High schoolers were dancing at sock hops, while younger kids were playing with silly putty. College students were swallowing goldfish and cramming into phone booths. Adults were introduced to cardboard 3-D glasses in movie theaters and everyone was trying to learn how to spin a hula hoop.
Guns and Dolls were popular kid’s toys
Gender roles were strong. Boys played with Hopalong Cassidy guns, Roy Rogers western gear, Daisy Air Rifles, Red RyderBB guns, and Davy Crockett coonskin hats. Girls played with Dale Evans western toys, doll houses, and generic dolls until the Barbie Doll took the world by storm in 1959.
The Hula Hoop
Starting with an inspiration from Australian bamboo ‘exercise hoops,’Richard Knerr and Arthur ‘Spud’ Melin,manufactured 42-inch hoops with Marlex plastic in 1957. The Hula Hoop gained international popularity when this plastic version was successfully marketed by California’s Wham-O toy company. A fad was born. Twenty-five million plastic hoops were sold in four months and Wham-O sold 100 million by the end of the decade.
The Sock Hop
The new style of rowdy pop music combined with the liberating freedom to remove their shoes while dancing gave teens the inspiration to jitterbug, hand jive, stroll, shake, rattle, and roll in ways that went far beyond the dance moves from their parents generation. Piles of shoes were scattered in high school gyms and legion halls while teenage girls danced in their bobby-sox1.

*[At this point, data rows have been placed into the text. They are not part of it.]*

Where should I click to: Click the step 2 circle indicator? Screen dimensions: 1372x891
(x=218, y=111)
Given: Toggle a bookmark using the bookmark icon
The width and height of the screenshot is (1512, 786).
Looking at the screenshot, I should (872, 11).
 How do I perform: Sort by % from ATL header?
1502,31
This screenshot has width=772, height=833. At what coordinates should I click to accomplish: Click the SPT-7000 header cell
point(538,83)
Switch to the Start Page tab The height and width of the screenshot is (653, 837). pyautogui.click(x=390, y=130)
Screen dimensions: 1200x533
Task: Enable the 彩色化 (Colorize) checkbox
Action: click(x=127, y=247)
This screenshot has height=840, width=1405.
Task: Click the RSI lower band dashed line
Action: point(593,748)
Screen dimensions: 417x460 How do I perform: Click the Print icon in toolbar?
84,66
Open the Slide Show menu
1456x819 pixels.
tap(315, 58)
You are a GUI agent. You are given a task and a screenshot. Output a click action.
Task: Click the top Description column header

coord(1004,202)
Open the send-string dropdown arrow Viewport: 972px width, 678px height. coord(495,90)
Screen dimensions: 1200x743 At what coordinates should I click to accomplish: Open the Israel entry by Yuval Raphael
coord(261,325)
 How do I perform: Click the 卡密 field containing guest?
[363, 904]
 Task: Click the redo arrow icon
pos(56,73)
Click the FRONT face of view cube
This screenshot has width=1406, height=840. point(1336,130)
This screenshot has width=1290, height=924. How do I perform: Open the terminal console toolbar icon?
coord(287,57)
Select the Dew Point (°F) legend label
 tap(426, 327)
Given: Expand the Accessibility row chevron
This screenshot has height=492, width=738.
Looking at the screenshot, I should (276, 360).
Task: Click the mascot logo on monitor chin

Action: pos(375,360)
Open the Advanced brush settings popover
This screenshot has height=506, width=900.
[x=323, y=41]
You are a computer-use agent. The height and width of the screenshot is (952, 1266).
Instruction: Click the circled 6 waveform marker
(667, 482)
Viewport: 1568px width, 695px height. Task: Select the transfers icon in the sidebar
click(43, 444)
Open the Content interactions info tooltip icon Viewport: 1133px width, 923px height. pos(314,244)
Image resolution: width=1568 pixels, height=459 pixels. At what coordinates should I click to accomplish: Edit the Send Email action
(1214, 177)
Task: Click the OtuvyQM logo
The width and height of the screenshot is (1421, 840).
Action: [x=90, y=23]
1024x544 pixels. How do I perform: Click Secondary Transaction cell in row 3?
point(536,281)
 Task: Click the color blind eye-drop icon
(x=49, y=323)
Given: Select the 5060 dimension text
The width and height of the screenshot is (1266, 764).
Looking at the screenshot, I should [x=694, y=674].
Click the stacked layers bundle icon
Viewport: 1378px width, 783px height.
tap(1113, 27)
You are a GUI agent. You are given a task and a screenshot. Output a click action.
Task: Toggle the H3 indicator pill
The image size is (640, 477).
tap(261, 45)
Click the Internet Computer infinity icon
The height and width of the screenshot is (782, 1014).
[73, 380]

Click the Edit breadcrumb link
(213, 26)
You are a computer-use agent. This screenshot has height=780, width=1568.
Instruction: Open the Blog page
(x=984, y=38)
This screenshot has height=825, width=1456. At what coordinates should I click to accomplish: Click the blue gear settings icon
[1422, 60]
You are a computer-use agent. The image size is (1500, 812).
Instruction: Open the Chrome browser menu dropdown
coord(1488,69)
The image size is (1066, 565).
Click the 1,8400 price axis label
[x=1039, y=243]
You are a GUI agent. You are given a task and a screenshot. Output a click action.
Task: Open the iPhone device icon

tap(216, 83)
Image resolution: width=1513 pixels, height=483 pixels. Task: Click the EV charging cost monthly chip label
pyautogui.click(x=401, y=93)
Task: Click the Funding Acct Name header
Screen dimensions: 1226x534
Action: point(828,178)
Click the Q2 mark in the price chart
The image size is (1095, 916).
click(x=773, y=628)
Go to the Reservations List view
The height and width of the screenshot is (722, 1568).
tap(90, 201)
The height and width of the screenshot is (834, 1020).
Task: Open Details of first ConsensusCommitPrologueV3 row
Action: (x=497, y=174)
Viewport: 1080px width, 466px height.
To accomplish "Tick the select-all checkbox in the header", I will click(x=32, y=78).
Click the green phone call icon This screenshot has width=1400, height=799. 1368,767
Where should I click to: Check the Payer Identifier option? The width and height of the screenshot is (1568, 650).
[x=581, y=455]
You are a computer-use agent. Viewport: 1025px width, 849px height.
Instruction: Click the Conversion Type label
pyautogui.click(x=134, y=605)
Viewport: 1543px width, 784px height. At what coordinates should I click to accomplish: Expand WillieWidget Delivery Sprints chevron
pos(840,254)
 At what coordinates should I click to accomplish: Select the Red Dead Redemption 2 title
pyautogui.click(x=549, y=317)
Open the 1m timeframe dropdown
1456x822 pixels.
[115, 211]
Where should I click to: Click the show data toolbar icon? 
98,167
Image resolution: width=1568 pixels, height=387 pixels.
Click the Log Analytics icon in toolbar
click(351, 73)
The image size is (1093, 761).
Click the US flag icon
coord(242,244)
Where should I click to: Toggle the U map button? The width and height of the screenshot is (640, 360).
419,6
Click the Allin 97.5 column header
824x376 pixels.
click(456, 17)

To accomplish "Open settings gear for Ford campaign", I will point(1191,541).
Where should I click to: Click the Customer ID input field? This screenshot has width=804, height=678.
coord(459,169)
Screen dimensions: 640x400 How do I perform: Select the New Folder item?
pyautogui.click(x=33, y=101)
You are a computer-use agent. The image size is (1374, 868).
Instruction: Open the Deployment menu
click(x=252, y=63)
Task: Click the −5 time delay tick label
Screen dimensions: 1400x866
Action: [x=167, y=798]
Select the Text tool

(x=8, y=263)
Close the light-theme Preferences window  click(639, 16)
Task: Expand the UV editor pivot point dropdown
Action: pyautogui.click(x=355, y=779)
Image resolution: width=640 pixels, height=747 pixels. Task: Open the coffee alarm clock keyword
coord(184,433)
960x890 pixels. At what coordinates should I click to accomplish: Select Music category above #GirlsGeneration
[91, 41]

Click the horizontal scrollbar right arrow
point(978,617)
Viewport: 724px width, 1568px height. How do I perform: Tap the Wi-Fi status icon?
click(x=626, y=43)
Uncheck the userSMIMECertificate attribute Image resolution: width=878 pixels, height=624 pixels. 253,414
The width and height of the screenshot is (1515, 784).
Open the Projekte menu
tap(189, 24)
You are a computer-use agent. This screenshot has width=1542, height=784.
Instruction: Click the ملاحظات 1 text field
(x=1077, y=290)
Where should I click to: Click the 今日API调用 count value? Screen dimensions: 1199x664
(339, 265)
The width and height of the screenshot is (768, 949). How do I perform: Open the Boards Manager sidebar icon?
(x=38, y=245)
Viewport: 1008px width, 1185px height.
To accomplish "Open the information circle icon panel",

3-D movies viewed with filtered glasses
Using a technique called stereoscopic linear polarization, movie directors filmed scenes from two slightly different angles with filtered lenses. Theaters projected the films using two separate reels aimed at the screen and viewers donned cardboard glasses with filters that merged the double images making movies appear to jump off the screen2.
The Coonskin Cap
Popular among boys in the mid 1950s, the coonskin cap was a faux fur lined skull cap with a faux raccoon tail attached. Coonskin caps were associated with the old west and frontiersmen, due in large part to Walt Disney’s television program‘Disneyland’ and Fess Parker’s portrayal of ‘Davy Crockett, King of the Wild Frontier’ episodes in 1954 and 1955.
1. Bobby-sox were similar to crew socks with thick uppers that were turned down to form a bulky cuff at ankle height.
2. The first color stereoscopic 3-D feature movie wasBwana Devil released in 1952. Other popular 3-D films in 1953 and 1954 included Creature from the Black Lagoon, The French Line, Phantom of the Rue Morgue, House of Wax, Hondo, Kiss Me Kate, Fort Ti, It Came from Outer Space, and Dial M for Murder. The 3-D era declined after 1955 with theater owners preferring simpler flat, wide-screen films.